**WHAT TO WORK ON:** In the data that follows, find the line containing "Top 100 (1239, 24)"; then quote that line and every line after it, exactly, through the last one.

(Data excerpts)
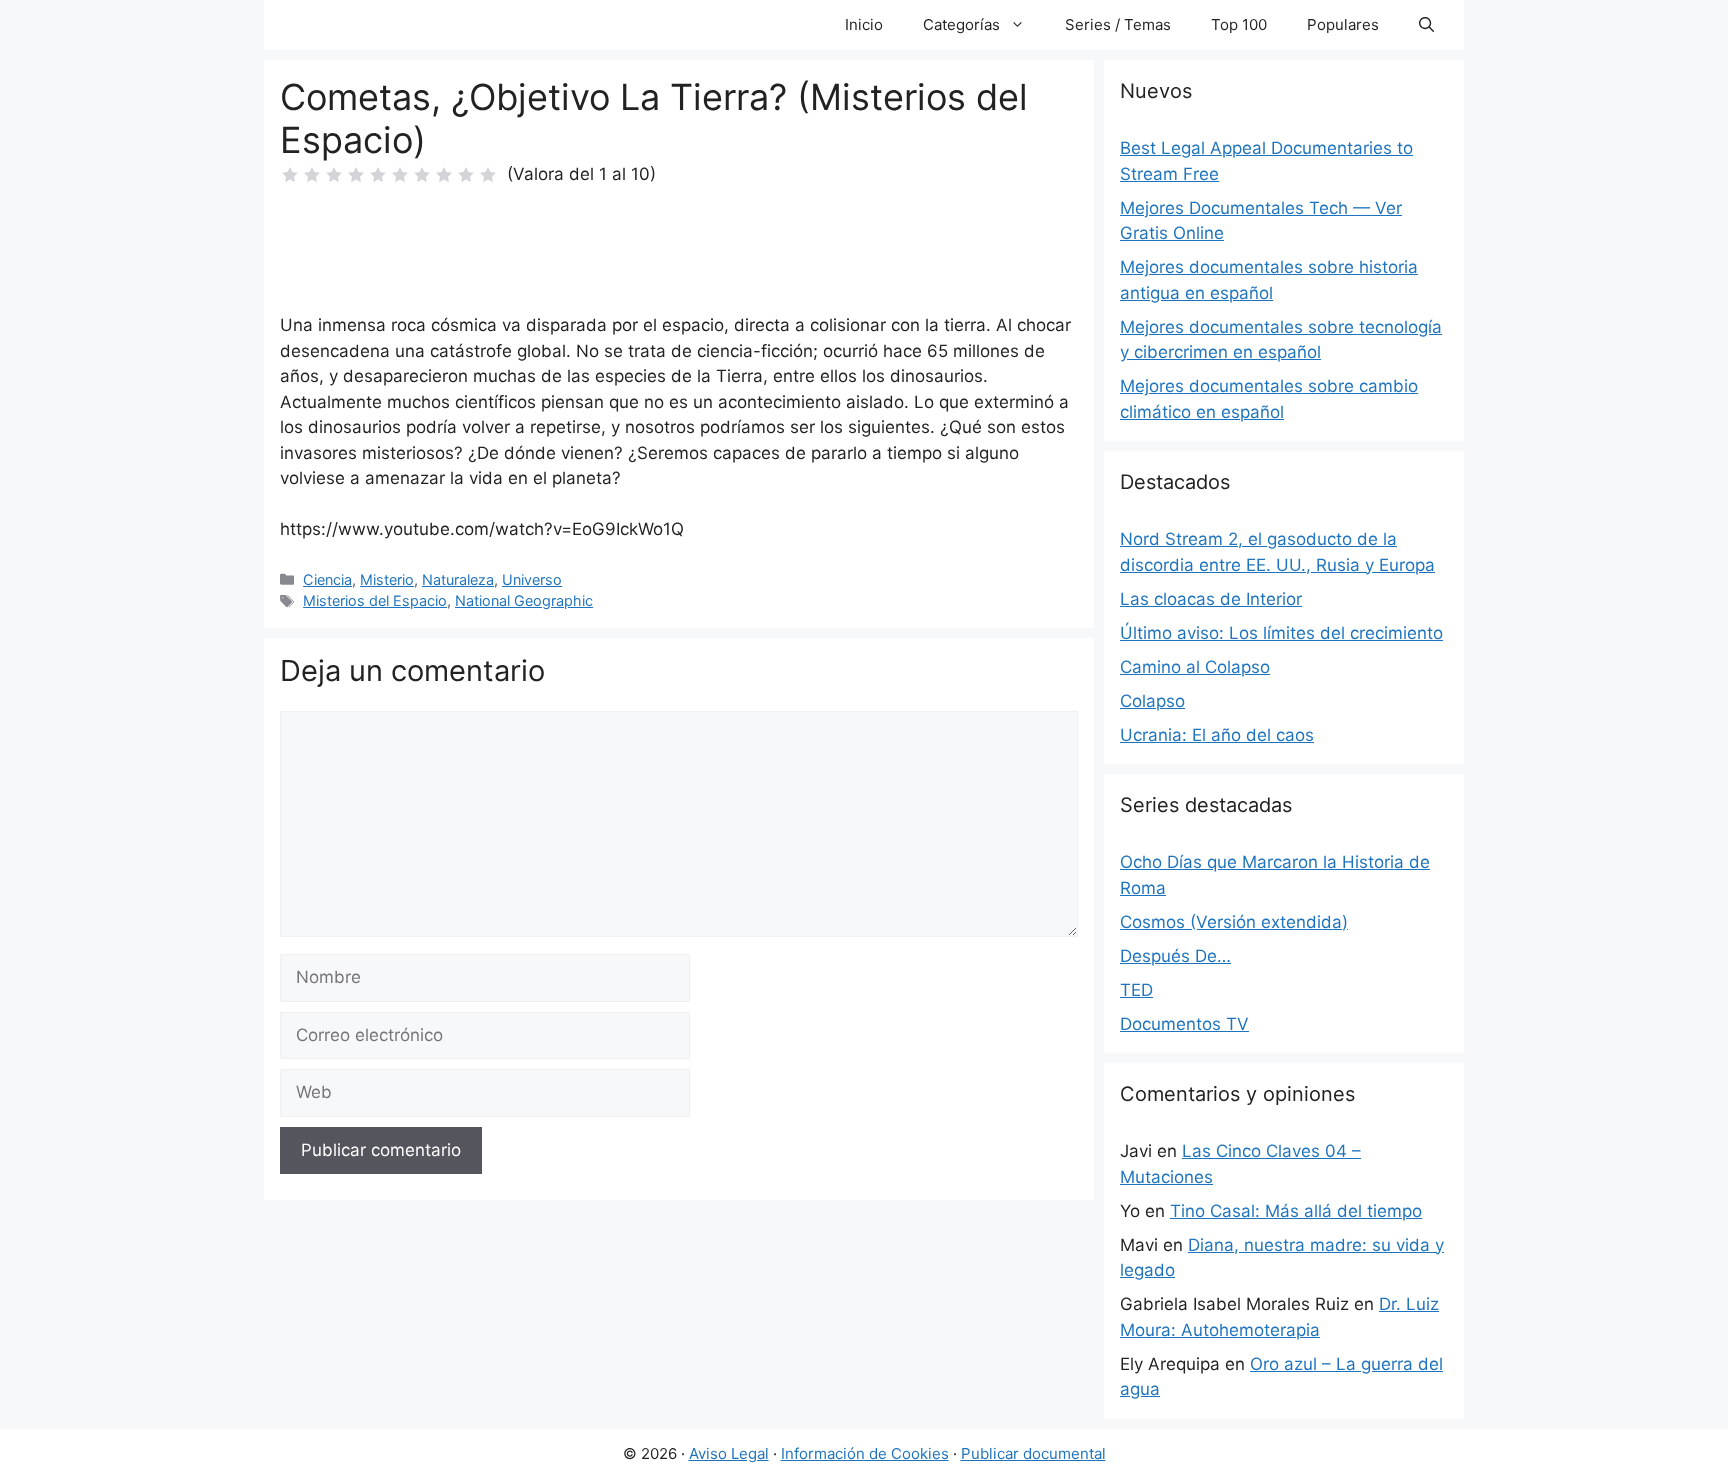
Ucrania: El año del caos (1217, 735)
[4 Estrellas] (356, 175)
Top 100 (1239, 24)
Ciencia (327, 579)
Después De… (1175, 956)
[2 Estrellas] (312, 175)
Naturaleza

**ANSWER BOX:**
Top 100 (1239, 24)
Ciencia (327, 579)
Después De… (1175, 956)
[2 Estrellas] (312, 175)
Naturaleza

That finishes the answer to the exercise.